Hi Gramgram I am glad to hear you are doing okay and getting prepared for what is coming. My last CT scan showed 'Bladder and small bowel within the pelvis has some mild mural thickening suggesting some post radiation changes'. I do have to pee a little more often and I have softer stools than before. As for my back and hip, they were probably damaged through years of intensive use by skiing, travelling, kayaking and then carrying logs and water jugs at my cottage after I retired. The doctor at the pain clinic said that radiation does some damage to bone cells, as well as all other cells including the cancer ones, so I think that a bad situation may have been aggravated by the treatments, but not the cause. All of these intensive treatments will have some side effects, but they are saving our lives. We each individually have to decide what we are willing to handle and how much risk we are willing to take. I wish you all the best with your choices and let us know how things are going!
Thanks Runner Girl for your thoughts. I am an admirer of your courage and grace! let's keep on running! (I wish! pretty hard with a cane!! maybe after I get my brand new shiny 2019 hip😉) All the best!
Thanks for the info Birdwoman. Keeping my mind open to it all for now. Wow it must be hard on you after leading such an active life. I bet once you get your new hip there will be no keeping you down. I hope it happens soon for you. I hope it’s ok if I reach out to you after my radiologist appt. Again thank you for your input, it really has helped calm over active brain right now. Gramgram
Hi Gramgram I just wanted to add some chemo advice. I have just been diagnosed with a recurrence for ovarian cancer (was stage 3c), and I'm dealing with some chemo side effects. If you have a dietician at your clinic, get a referral. I found that my key to keeping energy during chemotherapy is a high protein, high fat, lots of carbs diet. It may be different for you, but you might want to check. I spoke to everyone that my clinic advised me to - dietician, social worker, spiritual. I also have gratefully accepted any help from friends, such as meals. Also, while you are on chemo and radiation, be vigilant that your family (especially grandkids) wash their hands well when visiting you! Your immune system will be suppressed, but I was able to avoid colds by having a strict hand washing policy for my relatives, and not visiting if they were sick. Best wishes.
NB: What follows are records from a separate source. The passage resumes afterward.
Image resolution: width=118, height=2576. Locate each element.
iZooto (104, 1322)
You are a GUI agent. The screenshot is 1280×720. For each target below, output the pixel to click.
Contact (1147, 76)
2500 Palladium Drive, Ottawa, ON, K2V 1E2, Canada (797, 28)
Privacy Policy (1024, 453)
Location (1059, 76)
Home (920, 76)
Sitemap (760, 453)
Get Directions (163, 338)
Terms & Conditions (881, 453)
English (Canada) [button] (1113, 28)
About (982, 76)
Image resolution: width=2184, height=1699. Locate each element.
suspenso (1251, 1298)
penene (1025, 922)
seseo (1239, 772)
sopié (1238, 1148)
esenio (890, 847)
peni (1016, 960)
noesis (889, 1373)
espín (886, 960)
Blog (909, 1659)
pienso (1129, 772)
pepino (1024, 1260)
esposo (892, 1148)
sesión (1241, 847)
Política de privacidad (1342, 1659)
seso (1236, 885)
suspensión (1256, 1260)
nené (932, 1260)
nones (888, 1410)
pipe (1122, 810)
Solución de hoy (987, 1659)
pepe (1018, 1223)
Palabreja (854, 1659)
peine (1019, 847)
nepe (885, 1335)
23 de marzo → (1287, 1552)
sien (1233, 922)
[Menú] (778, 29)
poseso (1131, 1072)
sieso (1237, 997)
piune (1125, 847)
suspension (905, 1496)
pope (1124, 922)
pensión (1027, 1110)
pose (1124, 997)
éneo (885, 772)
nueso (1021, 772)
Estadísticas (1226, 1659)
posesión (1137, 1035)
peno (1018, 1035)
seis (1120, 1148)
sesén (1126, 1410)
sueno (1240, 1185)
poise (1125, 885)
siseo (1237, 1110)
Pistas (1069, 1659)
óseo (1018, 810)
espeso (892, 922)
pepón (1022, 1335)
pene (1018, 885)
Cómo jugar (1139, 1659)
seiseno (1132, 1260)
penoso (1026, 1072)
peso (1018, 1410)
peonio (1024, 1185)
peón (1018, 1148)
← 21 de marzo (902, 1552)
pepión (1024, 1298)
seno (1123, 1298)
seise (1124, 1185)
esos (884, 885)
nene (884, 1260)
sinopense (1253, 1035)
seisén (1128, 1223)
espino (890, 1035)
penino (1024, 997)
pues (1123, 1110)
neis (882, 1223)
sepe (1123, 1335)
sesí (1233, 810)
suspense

Thanks for the advice sundog it's greatly appreciated. I've totally changed my diet and will certainly talk to the nutrionalist. It's hard knowing whether I'm getting enough or the right amounts . I've weathered the first week ok and not trying to worry about the next round til I have to.... I know it's not going to be a fun ride. It has been helpful being on this site. I'm taking your advice re hand washing and have sanitizer at front and back doors. My daughter and family came back from their holidays today by plane and they wanted to stop by but I asked them to wait til tomorrow and she completely understood my peronoia regarding the plane ride. God ... do you ever stop thinking about cancer?!?! I'm trying meditation but not getting very far. Thanks so much for your input and my thoughts and prayers are with you while you too go thru this. Gramgram
Hi Elsie13 my original diagnosis was Summer 2016, stage 3C ovarian cancer. I had 3 rounds of chemo (9 weeks), followed by surgery and 3 more rounds of chemotherapy. The last chemo was Feb. 8, 2017. In January of this year, my rib and back started hurting. I had fallen on the ice, so thought it was that, but my abdomen right up to my rib cage swelled up. I finally went to emergency 2 weeks later as it was so painful. The emergency doctor told me my cancer had returned, and I was filled with fluid from cancer cells. He was able to contact my oncologist who drained the fluid the next day. What a relief! I started chemo the next week, and have finished two rounds. The oncologists haven't been very positive as they feel the next recurrence will be much closer in time. At this point we don't know how the chemotherapy is going, except that the fluid has not returned. I'm getting a CT scan this Monday. I may qualify for a trial maintenance drug after the chemo, but if I don't have the genetic component, I will not be able to get it. I also had to cancel my bucket list vacation to the Yukon Territories (I live in Ontario), and then I had to put my beloved 7 year old dog down as he was diagnosed with cancer as well. Sigh. It's not been a great start to my year! I am fighting back, trying to stay positive in general, and really going easy on myself this time around. I moved to a smaller house in November, nearer to work, just to prepare in case of a recurrence! I'm using all the supports I can (VON nurse, dietician, social worker), accepting the help of many friends, and still working although I've cut my hours. Oh, and I'm still volunteering at the cancer clinic on the "chemotherapy quality improvement" committee and have been made a member of the Patient and Family Advocate Council! I think that's it with my update!